JustLearn
Data Engineering
Advanced2 hours

Lesson 7: Testing Pipelines with pytest

Course: Data Engineering | Duration: 2 hours | Level: Advanced

Learning Objectives

By the end of this lesson, you will be able to:

  • Write pytest fixtures that create reusable sample DataFrames
  • Use pytest.mark.parametrize to test multiple input variants without code duplication
  • Use pd.testing.assert_frame_equal to compare DataFrame outputs with column-level diff on failure
  • Test that invalid inputs raise expected exceptions with pytest.raises
  • Structure a pipeline test file following the fixture → act → assert pattern

Prerequisites

  • Lesson 6: Implementing Data Contracts
  • Python testing basics (what a test function is, how to run pytest)

Lesson Outline

Part 1: pytest Fixtures for DataFrames (30 minutes)

Explanation

A fixture is a reusable piece of test setup. Instead of copying a 10-row DataFrame into every test, you define it once as a fixture and inject it by name. pytest manages fixture lifecycle, including teardown when needed.

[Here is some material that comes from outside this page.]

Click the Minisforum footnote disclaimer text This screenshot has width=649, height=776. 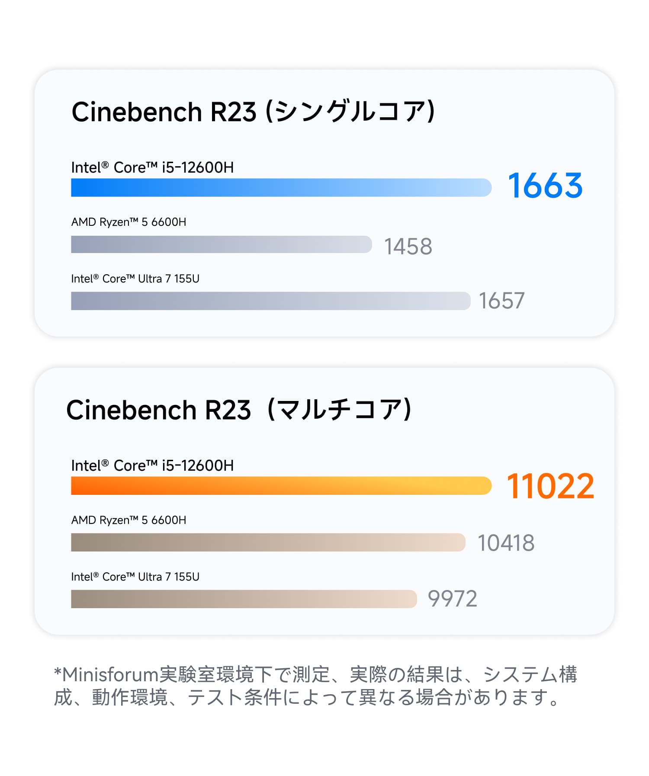click(x=315, y=686)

For pipeline tests, you typically need two fixtures:

  • A clean fixture (happy path — all valid data)
  • A dirty fixture (edge cases — nulls, invalid values, duplicates)
python
# test_orders_pipeline.py
import pytest
import pandas as pd
from pandas.testing import assert_frame_equal
 
 
# ─── Fixtures ────────────────────────────────────────────────────────────────
 
@pytest.fixture
def sample_orders():
    """5-row orders DataFrame with all valid data. Happy path."""
    return pd.DataFrame({
        'order_id':    [1001, 1002, 1003, 1004, 1005],
        'customer_id': [101, 102, 103, 104, 105],
        'amount':      [49.99, 120.0, 89.50, 250.0, 15.0],
        'status':      ['pending', 'shipped', 'delivered', 'shipped', 'cancelled'],
    })
 
 
@pytest.fixture
def dirty_orders(sample_orders):
    """Extends sample_orders with 3 problematic rows."""
    extra = pd.DataFrame({
        'order_id':    [1006, 1007, 1008],
        'customer_id': [None, 107, 108],        # null customer_id
        'amount':      [0.0, -5.0, 99.99],       # zero and negative amount
        'status':      ['shipped', 'UNKNOWN', 'pending'],  # invalid status
    })
    return pd.concat([sample_orders, extra], ignore_index=True)
 
 
@pytest.fixture
def orders_with_duplicates(sample_orders):
    """sample_orders with one duplicate order_id."""
    dupe = sample_orders.iloc[[0]].copy()  # duplicate first row
    return pd.concat([sample_orders, dupe], ignore_index=True)
 
 
# ─── Tests ───────────────────────────────────────────────────────────────────
 
def test_sample_orders_shape(sample_orders):
    """Fixture sanity check: correct shape and columns."""
    assert sample_orders.shape == (5, 4)
    assert list(sample_orders.columns) == ['order_id', 'customer_id', 'amount', 'status']
 
 
def test_sample_orders_no_nulls(sample_orders):
    """Happy path: clean fixture has no nulls."""
    assert sample_orders.isnull().sum().sum() == 0
 
 
def test_dirty_orders_has_null_customer(dirty_orders):
    """Dirty fixture contains the expected null."""
    assert dirty_orders['customer_id'].isnull().sum() == 1
 
 
def test_orders_with_duplicates_count(orders_with_duplicates):
    """Duplicate fixture has correct row count."""
    assert len(orders_with_duplicates) == 6
 
 
# Run this file with: pytest test_orders_pipeline.py -v

Fixture composition:

dirty_orders takes sample_orders as a parameter — pytest injects the sample_orders fixture into dirty_orders automatically. This means the dirty fixture always starts from the same clean base, making tests independent.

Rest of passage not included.